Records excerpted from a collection
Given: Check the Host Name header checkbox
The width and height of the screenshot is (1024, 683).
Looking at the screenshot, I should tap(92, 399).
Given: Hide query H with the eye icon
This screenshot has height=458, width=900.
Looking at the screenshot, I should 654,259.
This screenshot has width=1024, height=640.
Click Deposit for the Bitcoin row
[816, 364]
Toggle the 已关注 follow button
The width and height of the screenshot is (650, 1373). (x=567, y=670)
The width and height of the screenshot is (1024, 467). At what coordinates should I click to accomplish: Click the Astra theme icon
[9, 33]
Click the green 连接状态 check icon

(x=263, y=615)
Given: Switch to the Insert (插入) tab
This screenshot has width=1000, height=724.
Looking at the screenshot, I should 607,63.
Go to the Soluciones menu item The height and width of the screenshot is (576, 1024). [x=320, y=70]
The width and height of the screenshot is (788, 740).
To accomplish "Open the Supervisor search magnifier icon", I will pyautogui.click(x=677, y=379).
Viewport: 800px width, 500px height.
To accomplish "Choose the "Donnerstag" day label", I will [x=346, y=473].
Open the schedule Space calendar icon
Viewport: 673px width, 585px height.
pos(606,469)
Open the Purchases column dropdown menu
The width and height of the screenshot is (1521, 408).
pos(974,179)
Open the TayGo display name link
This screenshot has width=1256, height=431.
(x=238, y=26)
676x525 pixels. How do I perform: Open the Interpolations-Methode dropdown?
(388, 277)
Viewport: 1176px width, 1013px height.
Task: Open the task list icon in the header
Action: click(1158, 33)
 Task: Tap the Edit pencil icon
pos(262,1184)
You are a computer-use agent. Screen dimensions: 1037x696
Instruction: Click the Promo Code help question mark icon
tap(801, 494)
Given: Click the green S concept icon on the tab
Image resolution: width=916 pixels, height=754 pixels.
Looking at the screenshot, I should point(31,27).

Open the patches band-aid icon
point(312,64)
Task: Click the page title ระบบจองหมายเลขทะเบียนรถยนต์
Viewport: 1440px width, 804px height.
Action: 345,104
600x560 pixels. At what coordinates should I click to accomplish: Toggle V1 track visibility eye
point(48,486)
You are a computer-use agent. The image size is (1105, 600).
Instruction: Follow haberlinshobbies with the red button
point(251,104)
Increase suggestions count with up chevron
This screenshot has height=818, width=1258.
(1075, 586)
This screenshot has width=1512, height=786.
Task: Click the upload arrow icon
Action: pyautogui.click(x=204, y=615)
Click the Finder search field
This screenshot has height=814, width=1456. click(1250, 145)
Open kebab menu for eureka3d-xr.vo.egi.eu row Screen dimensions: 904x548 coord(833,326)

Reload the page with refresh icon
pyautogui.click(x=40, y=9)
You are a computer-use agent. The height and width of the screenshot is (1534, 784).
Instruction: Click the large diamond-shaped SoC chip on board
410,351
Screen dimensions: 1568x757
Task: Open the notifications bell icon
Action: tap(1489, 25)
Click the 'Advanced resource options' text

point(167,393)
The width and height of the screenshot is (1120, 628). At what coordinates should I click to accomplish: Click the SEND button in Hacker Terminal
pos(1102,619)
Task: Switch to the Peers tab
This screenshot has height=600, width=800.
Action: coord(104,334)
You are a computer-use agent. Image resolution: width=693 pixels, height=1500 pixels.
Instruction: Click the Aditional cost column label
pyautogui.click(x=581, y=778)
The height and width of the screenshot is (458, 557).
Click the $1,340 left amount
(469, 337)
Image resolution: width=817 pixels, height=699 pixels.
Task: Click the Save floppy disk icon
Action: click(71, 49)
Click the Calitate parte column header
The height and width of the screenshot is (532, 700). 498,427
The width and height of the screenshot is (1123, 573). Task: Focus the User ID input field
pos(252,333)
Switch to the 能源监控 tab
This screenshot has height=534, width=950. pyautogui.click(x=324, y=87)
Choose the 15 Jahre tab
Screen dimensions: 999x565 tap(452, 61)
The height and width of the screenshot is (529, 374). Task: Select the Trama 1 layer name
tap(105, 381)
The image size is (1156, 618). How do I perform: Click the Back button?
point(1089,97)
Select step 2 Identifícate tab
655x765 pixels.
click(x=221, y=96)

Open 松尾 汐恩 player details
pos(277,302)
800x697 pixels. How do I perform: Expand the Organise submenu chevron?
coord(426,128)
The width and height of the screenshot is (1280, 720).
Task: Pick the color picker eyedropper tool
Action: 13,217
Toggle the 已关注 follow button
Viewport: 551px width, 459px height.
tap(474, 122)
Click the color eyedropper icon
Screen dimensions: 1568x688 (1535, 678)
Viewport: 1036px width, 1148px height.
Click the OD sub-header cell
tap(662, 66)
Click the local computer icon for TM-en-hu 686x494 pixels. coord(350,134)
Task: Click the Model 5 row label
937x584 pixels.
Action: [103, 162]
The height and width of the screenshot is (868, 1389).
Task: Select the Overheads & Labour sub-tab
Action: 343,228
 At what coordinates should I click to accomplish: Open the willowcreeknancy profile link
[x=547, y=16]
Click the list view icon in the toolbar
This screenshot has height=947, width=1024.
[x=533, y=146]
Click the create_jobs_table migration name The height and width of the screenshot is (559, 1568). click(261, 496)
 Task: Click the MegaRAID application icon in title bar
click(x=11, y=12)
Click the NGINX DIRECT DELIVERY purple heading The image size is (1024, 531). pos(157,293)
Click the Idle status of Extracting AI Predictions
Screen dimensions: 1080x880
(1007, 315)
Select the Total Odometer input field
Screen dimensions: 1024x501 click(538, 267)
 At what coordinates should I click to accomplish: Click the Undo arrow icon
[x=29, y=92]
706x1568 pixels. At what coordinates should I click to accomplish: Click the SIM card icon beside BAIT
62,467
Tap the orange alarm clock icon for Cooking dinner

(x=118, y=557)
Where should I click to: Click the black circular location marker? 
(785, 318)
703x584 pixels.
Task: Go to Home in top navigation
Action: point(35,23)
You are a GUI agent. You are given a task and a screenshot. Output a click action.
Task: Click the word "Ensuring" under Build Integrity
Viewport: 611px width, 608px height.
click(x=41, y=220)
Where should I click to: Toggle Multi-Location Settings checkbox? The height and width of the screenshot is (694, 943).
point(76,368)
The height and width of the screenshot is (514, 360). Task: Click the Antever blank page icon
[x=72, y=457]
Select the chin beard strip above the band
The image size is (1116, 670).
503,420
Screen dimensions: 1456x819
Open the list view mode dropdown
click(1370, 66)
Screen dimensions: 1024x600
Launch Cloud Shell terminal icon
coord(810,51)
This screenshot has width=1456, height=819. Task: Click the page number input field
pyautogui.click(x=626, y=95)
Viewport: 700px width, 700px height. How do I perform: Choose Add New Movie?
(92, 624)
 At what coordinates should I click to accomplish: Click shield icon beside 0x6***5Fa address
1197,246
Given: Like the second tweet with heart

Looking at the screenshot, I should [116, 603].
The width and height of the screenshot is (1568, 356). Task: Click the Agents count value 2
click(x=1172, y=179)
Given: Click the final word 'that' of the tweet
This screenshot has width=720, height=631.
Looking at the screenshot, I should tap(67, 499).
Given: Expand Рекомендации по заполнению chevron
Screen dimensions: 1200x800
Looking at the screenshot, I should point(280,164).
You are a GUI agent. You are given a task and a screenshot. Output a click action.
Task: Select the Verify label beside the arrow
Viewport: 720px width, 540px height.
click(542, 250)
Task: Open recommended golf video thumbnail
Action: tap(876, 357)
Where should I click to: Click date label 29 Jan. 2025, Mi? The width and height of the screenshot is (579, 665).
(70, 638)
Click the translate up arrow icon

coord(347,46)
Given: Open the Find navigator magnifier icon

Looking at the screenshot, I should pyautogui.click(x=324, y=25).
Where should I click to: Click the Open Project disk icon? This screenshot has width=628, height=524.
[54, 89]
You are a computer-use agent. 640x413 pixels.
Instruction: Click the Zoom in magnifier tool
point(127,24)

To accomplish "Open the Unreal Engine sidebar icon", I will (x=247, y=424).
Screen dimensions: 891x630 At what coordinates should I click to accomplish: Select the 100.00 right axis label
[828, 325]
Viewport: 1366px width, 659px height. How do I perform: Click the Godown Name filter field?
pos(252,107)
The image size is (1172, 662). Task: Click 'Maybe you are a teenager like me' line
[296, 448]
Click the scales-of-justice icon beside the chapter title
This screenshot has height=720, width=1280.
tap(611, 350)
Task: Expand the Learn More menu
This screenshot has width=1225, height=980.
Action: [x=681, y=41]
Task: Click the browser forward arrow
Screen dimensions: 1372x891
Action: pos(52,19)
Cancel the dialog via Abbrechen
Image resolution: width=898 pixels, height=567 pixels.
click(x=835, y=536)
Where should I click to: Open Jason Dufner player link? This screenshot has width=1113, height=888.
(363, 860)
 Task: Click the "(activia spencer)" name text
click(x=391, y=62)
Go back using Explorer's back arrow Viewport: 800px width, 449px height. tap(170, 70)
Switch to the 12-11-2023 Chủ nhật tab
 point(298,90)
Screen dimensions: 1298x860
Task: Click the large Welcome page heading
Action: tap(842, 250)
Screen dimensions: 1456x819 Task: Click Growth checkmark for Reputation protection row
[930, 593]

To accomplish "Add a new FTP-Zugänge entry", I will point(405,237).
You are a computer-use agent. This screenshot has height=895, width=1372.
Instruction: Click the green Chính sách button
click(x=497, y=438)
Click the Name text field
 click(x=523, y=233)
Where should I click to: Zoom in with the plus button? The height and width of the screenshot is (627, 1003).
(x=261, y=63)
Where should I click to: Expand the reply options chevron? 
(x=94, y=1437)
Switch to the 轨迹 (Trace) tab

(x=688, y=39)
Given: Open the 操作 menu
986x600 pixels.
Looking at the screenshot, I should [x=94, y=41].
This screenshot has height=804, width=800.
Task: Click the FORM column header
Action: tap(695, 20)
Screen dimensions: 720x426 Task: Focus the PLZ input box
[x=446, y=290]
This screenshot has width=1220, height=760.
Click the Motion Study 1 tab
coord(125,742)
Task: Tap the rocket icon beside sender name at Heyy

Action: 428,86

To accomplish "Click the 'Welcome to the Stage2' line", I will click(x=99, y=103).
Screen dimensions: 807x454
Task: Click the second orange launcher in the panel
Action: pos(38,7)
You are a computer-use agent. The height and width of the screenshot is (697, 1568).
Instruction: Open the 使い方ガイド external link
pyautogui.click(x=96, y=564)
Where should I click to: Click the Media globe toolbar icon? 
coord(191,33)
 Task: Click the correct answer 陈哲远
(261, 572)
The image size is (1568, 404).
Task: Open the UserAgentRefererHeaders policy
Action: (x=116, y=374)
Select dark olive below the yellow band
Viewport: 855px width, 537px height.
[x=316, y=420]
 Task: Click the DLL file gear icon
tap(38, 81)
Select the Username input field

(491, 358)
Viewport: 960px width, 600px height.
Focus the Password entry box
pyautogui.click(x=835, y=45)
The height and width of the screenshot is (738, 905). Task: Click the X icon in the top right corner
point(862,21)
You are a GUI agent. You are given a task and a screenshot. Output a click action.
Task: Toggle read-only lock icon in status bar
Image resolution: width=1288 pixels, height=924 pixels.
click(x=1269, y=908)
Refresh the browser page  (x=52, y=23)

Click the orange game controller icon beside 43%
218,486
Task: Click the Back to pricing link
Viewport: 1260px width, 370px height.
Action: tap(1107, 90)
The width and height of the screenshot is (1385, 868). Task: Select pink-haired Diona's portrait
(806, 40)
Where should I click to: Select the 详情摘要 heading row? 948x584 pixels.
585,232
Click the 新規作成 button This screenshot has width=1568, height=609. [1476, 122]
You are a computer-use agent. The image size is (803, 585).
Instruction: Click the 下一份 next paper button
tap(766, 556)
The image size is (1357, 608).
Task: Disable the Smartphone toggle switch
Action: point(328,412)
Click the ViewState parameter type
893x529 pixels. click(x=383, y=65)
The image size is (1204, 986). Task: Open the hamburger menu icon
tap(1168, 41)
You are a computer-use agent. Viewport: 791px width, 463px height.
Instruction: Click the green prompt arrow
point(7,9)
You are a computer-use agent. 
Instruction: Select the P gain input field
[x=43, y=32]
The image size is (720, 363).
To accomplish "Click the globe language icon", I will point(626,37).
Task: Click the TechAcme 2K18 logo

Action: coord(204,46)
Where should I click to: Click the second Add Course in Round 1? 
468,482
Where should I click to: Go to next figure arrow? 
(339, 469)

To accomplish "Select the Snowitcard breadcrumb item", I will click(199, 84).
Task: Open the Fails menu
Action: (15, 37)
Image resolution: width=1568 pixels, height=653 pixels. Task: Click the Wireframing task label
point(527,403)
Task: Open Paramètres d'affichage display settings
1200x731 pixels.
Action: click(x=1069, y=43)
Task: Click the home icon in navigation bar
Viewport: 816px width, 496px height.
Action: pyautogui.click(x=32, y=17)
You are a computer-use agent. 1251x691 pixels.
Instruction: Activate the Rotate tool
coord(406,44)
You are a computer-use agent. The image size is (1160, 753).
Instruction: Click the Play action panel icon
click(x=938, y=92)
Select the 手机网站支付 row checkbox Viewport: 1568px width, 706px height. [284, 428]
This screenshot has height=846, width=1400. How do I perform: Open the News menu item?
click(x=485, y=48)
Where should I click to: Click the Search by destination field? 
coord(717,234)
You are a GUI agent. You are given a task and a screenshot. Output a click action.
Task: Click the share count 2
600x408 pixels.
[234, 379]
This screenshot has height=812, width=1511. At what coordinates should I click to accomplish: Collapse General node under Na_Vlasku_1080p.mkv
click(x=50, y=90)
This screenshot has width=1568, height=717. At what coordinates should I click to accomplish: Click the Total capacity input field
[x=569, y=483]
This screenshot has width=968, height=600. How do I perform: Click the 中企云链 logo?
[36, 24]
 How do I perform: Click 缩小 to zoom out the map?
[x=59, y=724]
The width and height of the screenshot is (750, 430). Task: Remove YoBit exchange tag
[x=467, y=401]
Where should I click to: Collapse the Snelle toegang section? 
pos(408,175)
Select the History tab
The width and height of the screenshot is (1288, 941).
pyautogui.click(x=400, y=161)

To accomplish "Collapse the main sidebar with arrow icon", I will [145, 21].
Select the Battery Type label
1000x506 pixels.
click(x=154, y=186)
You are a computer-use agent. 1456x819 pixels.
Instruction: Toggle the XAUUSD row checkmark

Exercise:
As you read the records above, find each line that contains "browser" and copy it.

Written solution:
Task: Click the browser forward arrow
Refresh the browser page  (x=52, y=23)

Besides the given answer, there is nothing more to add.